> **SUPPLIED PASSAGE**:
Leadership
- President of the Senate:: William J. Holloway (D)
- President Pro Tem of the Senate:: Mac Q. Williamson (D)
- Speaker of the House:: D.A. Stovall (D)
- Composition:: Senate 35 9 House 83 22

= 11th Oklahoma Legislature =

The Eleventh Oklahoma Legislature was a meeting of the legislative branch of the government of Oklahoma, composed of the Oklahoma Senate and the Oklahoma House of Representatives. The state legislature met in Oklahoma City, in regular session from January 4 to March 24, 1927, and in special session from December 6 through 29, 1927, during the term of Governor Henry S. Johnston.

> **SOURCE EXCERPT**:
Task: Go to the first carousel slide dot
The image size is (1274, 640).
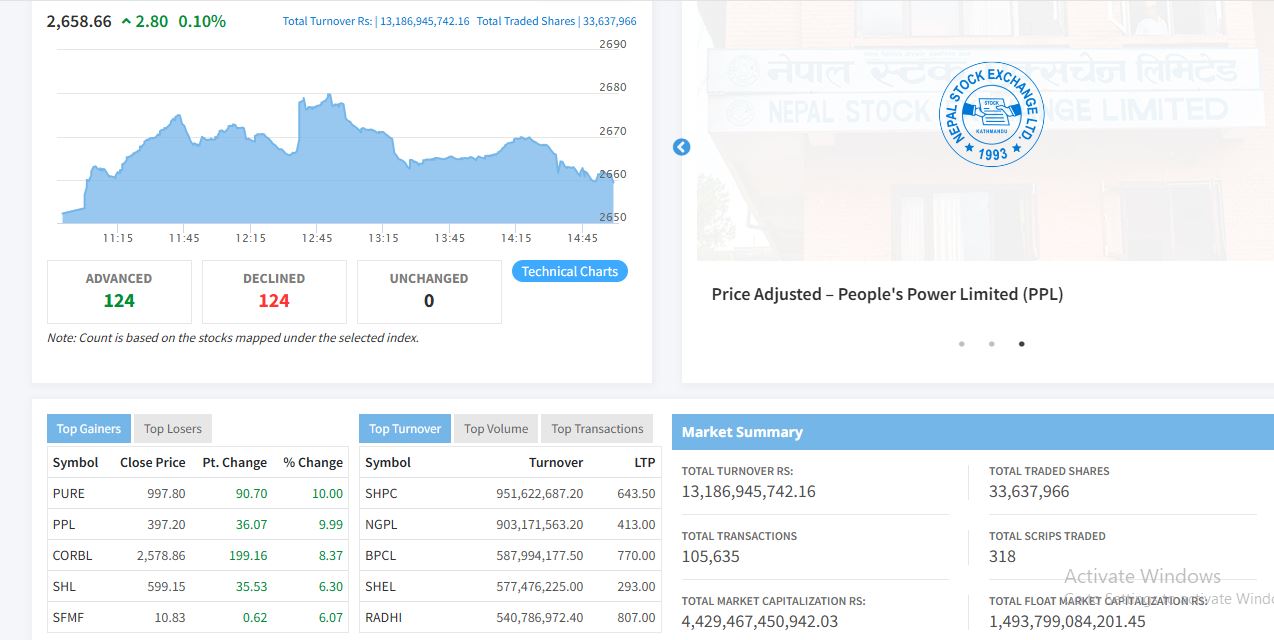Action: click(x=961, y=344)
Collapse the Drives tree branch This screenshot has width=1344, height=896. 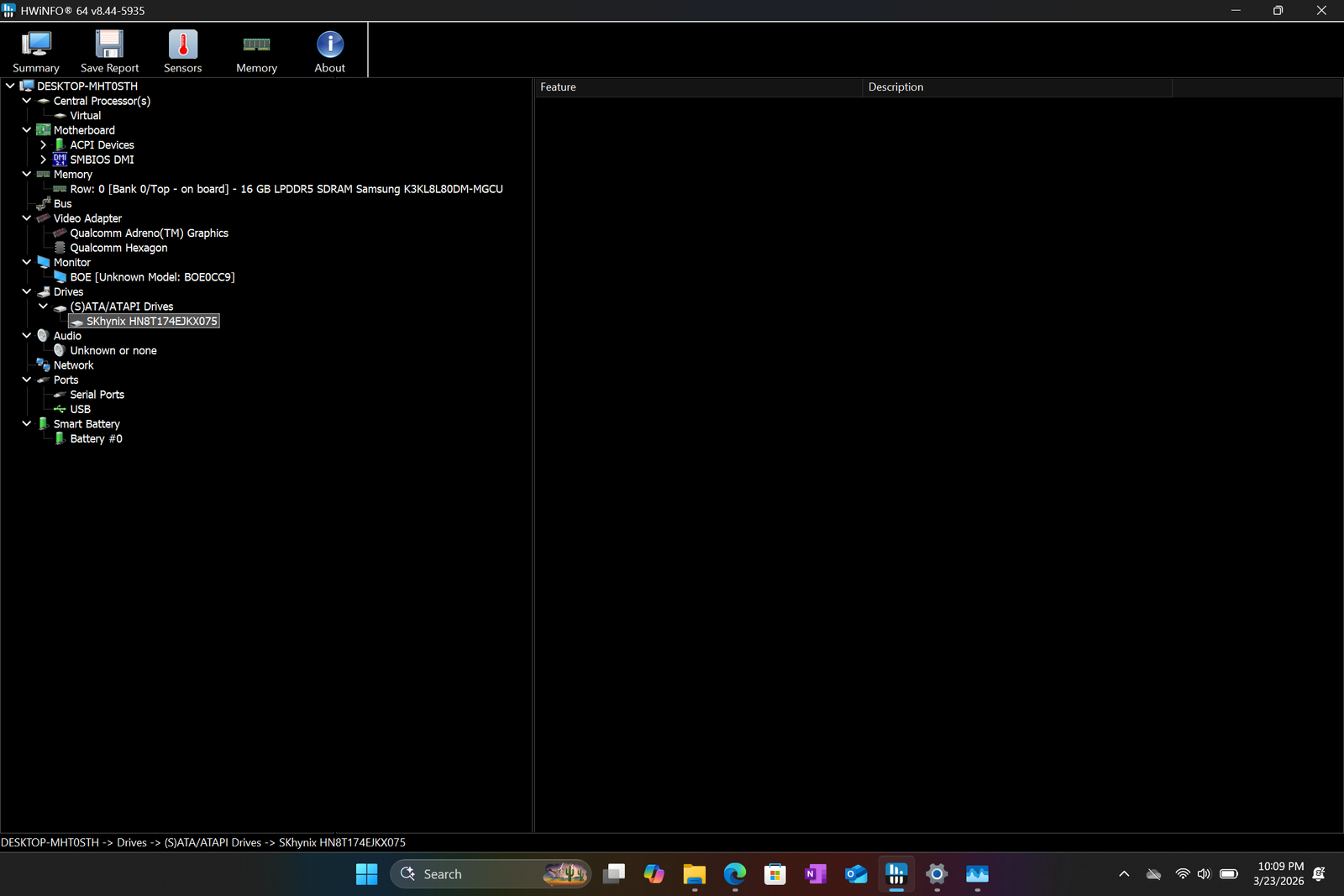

> **TASK SET**:
1. In the 11th Oklahoma Legislature article, who served as Speaker of the House?
2. Resume the article on the 11th Oklahoma Legislature, picking up after its last sentence.

> **EXPECTED OUTPUTS**:
1. D.A. Stovall

2.
==Dates of sessions==
- Regular session: January 4-March 24, 1927
- Special session: December 6–29, 1927
Previous: 10th Legislature • Next: 12th Legislature

==Party composition==

===Senate===

| Affiliation | Party (Shading indicates majority caucus) |  | Total |
| Democratic | Republican |
|  | 35 | 9 | 44 |
| Voting share | 79.5% | 20.5% |  |  |

===House of Representatives===

| Affiliation | Party (Shading indicates majority caucus) |  | Total |
| Democratic | Republican |
|  | 83 | 22 | 105 |
| Voting share | 79% | 21% |  |  |

==Leadership==
Lieutenant Governor William J. Holloway served as President of the Senate, giving him a tie-breaking vote and the authority to serve as presiding officer. Mac Q. Williamson served as President pro tempore of the Oklahoma Senate in 1927. D.A. Stovall served as Speaker of the Oklahoma House of Representatives.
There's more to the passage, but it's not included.